Hacker News new | ask | show | jobs
by chx 1810 days ago
GE Canada has VAXen running their atomic plants and they are under contract to keep 'em running for a long time, 2035 or 2045. (Might be called BWXT today.)
3 comments

Melbourne (Australia)'s train signals used to be controlled by PDP-11s running Ericsson JZA715 train control software. They were replaced by Ospreys. An Osprey is actually a hardware PDP-11 CPU on an expansion card which plugs into an x86 PC bus. It uses an actual CPU not emulation because realtime applications like train control need to be 100% cycle accurate. (Originally they used actual PDP-11 CPU chips manufactured by DEC, later they switched to using FPGAs). It also has Unibus cards to do Unibus-ISA/EISA/PCI translation so it can integrate with the original peripherals.

http://web.archive.org/web/20210126085900/https://www.equico...

http://www.strobedata.com/home/ospreyguide.html

Why does train control need to be 100% cycle accurate?

PDP-11s ran at what, 1.25Mhz? I'd think that a modern CPU software emulating a PDP-11 CPU could get to below those cycle times.

> Why does train control need to be 100% cycle accurate?

It's not uncommon for IO interfaces to be cycle-sensitive. I can only speculate, but perhaps they do not use a timer and it is cycle-exact code for certain timing operations. They could be bit-banging a serial protocol, as that was done then as now. Or they could be controlling very sensitive things where even a few microseconds of jitter is unacceptable. Tying it so closely to the CPU like that was a dirty but common practice in the 70s and 80s. And sometimes simply obligatory! There is no high precision timer on the low-end PDP-11s by default, I believe.

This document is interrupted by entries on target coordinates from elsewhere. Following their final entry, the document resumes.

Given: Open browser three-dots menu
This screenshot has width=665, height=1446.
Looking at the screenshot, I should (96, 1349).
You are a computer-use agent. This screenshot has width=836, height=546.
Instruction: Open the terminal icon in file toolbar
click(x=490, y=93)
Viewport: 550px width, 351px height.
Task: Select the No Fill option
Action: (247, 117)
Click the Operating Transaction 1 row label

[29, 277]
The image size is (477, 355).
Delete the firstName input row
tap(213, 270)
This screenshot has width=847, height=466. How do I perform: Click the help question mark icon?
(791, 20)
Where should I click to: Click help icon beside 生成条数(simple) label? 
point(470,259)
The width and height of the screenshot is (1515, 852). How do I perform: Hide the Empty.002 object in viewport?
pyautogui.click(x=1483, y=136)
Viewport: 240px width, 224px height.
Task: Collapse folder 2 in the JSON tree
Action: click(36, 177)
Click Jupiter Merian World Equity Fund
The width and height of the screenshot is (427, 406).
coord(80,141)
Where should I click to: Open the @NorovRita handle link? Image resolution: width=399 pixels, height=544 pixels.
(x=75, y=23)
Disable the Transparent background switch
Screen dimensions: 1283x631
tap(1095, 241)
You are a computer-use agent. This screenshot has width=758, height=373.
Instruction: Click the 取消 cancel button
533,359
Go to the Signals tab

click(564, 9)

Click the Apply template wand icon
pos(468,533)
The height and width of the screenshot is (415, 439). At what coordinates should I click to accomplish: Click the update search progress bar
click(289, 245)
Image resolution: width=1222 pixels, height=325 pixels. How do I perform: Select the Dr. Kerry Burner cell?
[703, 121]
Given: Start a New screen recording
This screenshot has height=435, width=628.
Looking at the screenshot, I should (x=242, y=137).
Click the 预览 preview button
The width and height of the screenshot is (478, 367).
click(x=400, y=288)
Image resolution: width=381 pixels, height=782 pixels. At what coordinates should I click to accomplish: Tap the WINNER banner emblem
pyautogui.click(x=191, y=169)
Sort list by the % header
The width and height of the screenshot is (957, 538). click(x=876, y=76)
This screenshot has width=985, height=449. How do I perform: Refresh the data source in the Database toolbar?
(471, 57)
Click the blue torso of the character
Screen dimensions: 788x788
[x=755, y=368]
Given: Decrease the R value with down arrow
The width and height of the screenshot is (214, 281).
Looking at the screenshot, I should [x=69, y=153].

A few cache misses in a row, and some branches mispredicted and your modern CPU is slower than 1.25mhz. This almost never happens (CPUs are very good at this) but when it does things can get bad.
You could keep all of the PDP-11's RAM and probably most of its "external storage" in the L2 cache of most modern CPUs.
https://en.wikichip.org/wiki/amd/microarchitectures/zen_3

> 512 KiB per core, 8-way set associative

So the 64 core 7763 / 7713 you are looking at 32 megabytes of L2.

The 11/70 in 1975 already had 22 bit address space and like 10MB disks. So -- yes, it's not unlikely with a bit of hand crafting you could keep the whole shebang in L2 but you need a top end CPU.

Lets say the modern CPU gets itself really tied up in knots and is out of action for a staggering 10ms. During that time a speeding train doing 350kph travels not quite a meter. Do trains run such tight scheduling that this isn't sufficient time to cause delay on actuating a switching element and cause an accident?
You have a legacy safety-critical system, which incorporates legacy hardware peripherals. How sensitive is it to changes in timing? You may not actually know. Do you want to do the engineering analysis necessary to prove that replacing one part of that system with potentially different timing is not going to cause problems? Or do you just seek out a replacement whose timing is as close as possible to the original?

The big issue may not be with the trains themselves but the communications protocols used to talk to signalling equipment and other peripherals. Changing the timing in the communication with them may lead to problems.

And what if the original software has race condition bugs which have never been surfaced, and the occasional inaccuracy in timing starts to surface them? Good luck fixing bugs in some obscure piece of PDP-11 software that was written in the 1970s.

You could always setup a train in a box system and iterate all the control logic sequences to verify being within margin of error. Once you know that, equipment substitution is straightforward.
I have no idea. If this is real time control that could mean you keep running the motors in the switch long enough to damage something. Or maybe you go past the end of travel switch signal without reading it, the switch turns off and you never stop... There are a lot of ways real time systems can fail.

You are correct that 10ms is well within the margin of error for safety stopping a train, but it may be out of the margin for some subsystem in the control.

With bipolar memory option, the pdp-11/45 had a 300 ns memory cycle time.
I would love to have some one write an article about how they even manages to do that.

Are they real VAX servers or have they've been virtualized/emulated somewhere down the line.

More than you would imagine.